• [Task directions]
Retype the listing below from the line with "This screenshot has width=1389, height=868." to the line with "tap(40, 214)", both of those lines included, keeping every character as it is.

• [Supplied entries]
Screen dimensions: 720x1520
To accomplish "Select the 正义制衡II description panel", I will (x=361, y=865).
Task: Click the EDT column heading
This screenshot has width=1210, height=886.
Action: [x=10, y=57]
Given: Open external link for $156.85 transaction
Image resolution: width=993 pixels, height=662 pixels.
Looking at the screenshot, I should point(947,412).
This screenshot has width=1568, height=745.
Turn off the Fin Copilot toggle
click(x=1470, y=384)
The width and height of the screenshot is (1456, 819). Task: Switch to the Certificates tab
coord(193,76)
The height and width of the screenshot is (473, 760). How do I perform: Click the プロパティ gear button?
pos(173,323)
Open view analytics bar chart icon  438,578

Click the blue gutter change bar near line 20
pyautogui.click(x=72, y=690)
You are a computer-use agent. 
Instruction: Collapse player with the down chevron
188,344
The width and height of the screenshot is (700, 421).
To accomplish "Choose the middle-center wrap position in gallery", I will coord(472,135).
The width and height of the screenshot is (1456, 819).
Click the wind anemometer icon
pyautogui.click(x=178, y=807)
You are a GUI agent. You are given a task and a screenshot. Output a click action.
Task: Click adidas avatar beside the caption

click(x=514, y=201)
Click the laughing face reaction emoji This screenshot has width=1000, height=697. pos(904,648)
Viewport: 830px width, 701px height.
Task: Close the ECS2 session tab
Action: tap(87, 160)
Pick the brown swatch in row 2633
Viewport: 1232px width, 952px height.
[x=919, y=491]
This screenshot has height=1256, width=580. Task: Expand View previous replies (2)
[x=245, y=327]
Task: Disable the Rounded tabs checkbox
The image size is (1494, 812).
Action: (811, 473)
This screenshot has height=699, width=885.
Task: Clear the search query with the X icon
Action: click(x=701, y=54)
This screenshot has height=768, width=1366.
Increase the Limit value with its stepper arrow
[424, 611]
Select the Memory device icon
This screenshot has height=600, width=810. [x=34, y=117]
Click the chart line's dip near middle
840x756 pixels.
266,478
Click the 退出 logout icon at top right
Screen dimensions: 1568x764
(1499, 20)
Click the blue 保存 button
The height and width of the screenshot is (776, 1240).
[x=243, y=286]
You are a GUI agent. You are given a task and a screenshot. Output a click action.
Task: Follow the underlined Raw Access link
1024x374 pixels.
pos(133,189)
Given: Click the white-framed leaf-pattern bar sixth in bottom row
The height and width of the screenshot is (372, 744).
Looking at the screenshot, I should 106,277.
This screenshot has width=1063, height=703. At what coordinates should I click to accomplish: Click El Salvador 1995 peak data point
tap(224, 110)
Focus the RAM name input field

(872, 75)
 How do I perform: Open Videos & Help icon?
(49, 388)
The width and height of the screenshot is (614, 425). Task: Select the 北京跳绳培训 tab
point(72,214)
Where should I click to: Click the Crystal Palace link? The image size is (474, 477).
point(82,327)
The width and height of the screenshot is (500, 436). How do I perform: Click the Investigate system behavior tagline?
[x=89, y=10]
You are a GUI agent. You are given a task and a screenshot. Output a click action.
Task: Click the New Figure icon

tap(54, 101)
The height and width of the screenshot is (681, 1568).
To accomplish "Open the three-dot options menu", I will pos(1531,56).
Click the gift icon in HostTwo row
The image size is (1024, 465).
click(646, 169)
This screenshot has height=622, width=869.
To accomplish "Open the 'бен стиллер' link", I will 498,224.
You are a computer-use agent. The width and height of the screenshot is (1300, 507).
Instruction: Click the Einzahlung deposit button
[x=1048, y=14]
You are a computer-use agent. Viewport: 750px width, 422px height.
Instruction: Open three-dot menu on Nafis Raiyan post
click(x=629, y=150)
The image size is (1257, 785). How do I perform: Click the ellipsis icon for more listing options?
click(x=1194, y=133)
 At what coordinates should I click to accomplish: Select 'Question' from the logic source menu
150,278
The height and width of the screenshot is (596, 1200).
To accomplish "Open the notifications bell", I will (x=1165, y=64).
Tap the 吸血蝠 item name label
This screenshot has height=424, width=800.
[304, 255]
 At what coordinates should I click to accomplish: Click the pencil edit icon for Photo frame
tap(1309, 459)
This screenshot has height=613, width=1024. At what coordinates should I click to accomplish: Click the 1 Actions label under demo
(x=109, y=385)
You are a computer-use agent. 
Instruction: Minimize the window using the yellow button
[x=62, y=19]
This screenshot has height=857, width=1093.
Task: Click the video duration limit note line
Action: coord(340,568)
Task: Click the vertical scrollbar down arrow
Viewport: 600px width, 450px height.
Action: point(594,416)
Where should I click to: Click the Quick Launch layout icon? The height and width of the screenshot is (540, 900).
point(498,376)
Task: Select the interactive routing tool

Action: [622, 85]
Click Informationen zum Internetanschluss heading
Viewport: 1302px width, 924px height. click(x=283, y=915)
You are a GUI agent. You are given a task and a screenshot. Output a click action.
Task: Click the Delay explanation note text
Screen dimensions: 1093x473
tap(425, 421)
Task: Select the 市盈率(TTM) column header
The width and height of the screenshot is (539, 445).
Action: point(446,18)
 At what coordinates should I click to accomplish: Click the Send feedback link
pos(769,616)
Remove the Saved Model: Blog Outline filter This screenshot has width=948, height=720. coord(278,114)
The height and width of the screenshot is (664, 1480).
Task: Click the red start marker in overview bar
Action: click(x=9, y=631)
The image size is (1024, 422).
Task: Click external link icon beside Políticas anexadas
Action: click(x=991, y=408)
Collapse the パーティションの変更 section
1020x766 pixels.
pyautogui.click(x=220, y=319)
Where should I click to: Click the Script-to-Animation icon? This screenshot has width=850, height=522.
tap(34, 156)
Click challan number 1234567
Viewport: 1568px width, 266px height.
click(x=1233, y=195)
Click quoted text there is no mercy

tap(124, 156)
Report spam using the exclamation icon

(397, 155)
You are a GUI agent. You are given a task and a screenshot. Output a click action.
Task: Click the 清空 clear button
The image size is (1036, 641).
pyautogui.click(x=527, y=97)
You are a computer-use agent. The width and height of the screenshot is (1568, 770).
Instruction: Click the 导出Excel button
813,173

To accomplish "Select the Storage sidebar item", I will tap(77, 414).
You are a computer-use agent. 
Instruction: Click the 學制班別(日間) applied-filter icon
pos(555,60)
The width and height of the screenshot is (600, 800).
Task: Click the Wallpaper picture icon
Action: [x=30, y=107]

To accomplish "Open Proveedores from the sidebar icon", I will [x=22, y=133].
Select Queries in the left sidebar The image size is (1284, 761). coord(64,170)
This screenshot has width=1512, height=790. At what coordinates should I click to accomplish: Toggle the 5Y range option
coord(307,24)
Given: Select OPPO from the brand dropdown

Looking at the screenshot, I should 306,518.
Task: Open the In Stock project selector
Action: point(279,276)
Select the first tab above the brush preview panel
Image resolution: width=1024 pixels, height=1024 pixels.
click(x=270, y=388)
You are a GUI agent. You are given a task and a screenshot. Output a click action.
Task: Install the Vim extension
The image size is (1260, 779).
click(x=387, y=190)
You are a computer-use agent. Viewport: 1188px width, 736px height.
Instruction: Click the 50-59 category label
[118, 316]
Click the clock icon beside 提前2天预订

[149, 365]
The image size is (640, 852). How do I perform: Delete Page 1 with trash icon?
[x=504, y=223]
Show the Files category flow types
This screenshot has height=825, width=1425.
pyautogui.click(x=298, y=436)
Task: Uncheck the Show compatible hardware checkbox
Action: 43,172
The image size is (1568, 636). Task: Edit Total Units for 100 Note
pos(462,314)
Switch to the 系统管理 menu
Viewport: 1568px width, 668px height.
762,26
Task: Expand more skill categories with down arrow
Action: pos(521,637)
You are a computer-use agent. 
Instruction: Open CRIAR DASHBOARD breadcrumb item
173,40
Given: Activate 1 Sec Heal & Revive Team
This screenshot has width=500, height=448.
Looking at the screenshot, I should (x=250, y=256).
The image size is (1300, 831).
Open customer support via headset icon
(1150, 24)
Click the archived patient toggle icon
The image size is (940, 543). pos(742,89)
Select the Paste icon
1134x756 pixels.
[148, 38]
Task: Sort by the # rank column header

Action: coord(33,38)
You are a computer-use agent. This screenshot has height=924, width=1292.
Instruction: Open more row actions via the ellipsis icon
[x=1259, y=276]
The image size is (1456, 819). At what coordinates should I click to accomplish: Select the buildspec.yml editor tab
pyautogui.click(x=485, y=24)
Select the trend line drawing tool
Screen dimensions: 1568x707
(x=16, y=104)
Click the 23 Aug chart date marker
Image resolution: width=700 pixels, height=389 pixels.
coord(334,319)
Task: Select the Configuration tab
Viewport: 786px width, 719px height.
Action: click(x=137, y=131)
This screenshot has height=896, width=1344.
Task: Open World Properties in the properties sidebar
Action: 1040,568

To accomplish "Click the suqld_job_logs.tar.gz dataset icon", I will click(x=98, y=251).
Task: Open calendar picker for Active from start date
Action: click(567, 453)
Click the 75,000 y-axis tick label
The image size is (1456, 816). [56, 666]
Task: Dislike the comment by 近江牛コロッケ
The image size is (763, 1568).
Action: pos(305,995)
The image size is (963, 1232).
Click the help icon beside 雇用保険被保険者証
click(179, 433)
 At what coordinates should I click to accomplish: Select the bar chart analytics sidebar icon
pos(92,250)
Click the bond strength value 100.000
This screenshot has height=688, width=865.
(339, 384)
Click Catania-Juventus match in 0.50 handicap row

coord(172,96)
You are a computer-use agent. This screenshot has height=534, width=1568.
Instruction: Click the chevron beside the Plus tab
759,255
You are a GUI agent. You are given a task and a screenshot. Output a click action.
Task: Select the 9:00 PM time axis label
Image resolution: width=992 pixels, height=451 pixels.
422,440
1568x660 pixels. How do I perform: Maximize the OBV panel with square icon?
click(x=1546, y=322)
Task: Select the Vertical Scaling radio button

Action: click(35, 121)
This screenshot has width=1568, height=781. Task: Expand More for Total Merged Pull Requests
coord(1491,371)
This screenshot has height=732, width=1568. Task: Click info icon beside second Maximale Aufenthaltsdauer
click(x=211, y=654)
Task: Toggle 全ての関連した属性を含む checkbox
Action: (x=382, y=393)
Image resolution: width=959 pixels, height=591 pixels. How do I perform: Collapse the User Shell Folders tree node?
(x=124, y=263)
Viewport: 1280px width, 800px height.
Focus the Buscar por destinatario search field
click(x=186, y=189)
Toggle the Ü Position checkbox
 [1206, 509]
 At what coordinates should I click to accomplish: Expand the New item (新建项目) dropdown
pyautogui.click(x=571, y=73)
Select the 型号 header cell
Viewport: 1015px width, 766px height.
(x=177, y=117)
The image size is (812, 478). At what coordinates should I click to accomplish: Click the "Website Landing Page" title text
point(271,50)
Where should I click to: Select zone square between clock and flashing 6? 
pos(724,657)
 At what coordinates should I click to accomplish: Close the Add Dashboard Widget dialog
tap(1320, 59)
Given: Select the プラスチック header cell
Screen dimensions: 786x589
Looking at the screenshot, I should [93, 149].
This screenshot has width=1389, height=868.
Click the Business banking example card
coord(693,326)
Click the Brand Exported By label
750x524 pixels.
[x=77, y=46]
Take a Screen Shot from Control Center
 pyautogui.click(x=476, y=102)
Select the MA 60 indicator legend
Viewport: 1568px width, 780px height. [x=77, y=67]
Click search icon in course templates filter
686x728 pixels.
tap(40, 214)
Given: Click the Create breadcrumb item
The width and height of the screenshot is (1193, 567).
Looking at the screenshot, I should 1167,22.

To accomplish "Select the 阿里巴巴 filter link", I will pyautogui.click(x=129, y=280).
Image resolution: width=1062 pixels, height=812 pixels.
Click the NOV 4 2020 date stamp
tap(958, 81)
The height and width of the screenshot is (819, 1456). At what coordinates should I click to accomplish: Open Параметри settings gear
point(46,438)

• [Output of the task]
This screenshot has width=1389, height=868.
Click the Business banking example card
coord(693,326)
Click the Brand Exported By label
750x524 pixels.
[x=77, y=46]
Take a Screen Shot from Control Center
 pyautogui.click(x=476, y=102)
Select the MA 60 indicator legend
Viewport: 1568px width, 780px height. [x=77, y=67]
Click search icon in course templates filter
686x728 pixels.
tap(40, 214)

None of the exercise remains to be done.